··· Extracted records
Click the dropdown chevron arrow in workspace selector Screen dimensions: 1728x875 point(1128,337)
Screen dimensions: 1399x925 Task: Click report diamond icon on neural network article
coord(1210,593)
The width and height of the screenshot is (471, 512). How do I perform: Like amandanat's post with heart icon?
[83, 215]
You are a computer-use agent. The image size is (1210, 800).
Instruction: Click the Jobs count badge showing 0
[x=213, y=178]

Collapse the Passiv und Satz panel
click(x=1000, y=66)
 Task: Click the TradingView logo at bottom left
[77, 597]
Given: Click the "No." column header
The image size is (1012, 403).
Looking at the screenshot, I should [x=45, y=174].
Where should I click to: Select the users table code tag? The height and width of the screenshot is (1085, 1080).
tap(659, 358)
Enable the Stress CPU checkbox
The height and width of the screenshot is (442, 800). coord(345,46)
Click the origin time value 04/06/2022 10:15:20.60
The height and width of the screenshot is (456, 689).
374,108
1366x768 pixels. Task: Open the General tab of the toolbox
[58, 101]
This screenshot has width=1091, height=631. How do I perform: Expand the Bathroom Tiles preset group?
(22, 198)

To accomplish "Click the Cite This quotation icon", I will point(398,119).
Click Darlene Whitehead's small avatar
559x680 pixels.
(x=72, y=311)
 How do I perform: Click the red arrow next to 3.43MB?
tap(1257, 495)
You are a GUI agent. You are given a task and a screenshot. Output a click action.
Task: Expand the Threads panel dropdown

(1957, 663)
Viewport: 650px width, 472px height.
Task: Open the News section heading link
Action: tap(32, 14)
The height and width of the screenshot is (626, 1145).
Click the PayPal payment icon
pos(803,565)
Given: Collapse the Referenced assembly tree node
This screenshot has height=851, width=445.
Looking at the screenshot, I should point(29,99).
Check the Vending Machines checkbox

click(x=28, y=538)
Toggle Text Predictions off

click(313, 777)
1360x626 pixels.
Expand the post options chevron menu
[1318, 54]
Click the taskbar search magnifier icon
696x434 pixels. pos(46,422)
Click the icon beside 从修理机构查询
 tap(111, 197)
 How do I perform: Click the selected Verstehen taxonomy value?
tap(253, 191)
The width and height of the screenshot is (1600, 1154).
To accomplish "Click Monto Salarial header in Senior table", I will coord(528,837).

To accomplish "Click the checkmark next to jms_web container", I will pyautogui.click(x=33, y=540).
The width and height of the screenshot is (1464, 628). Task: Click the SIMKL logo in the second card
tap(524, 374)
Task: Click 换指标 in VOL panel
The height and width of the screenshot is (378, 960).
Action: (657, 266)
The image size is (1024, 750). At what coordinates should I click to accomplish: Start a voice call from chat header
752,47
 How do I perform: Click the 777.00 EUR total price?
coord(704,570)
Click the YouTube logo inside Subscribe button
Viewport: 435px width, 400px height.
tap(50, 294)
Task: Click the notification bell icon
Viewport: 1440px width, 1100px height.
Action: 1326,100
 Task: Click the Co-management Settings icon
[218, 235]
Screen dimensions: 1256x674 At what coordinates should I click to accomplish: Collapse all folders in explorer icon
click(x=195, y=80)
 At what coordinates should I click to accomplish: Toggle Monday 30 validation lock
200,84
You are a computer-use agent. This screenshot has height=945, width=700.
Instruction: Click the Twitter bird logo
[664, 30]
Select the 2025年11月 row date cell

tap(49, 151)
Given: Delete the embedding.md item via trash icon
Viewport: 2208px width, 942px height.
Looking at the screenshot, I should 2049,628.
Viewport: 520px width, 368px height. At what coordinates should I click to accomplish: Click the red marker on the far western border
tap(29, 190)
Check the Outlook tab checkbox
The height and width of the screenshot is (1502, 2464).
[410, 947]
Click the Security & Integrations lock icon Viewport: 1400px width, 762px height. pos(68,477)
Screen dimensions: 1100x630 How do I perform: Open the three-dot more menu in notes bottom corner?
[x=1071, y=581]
······
> _Exercise goal_:
In the entries above, find the line with "Enable the Stress CPU checkbox" and the line with "Given: Collapse the", then set down exactly those two and every line between them, nothing else.

> _Answer section_:
Enable the Stress CPU checkbox
The height and width of the screenshot is (442, 800). coord(345,46)
Click the origin time value 04/06/2022 10:15:20.60
The height and width of the screenshot is (456, 689).
374,108
1366x768 pixels. Task: Open the General tab of the toolbox
[58, 101]
This screenshot has width=1091, height=631. How do I perform: Expand the Bathroom Tiles preset group?
(22, 198)

To accomplish "Click the Cite This quotation icon", I will point(398,119).
Click Darlene Whitehead's small avatar
559x680 pixels.
(x=72, y=311)
 How do I perform: Click the red arrow next to 3.43MB?
tap(1257, 495)
You are a GUI agent. You are given a task and a screenshot. Output a click action.
Task: Expand the Threads panel dropdown

(1957, 663)
Viewport: 650px width, 472px height.
Task: Open the News section heading link
Action: tap(32, 14)
The height and width of the screenshot is (626, 1145).
Click the PayPal payment icon
pos(803,565)
Given: Collapse the Referenced assembly tree node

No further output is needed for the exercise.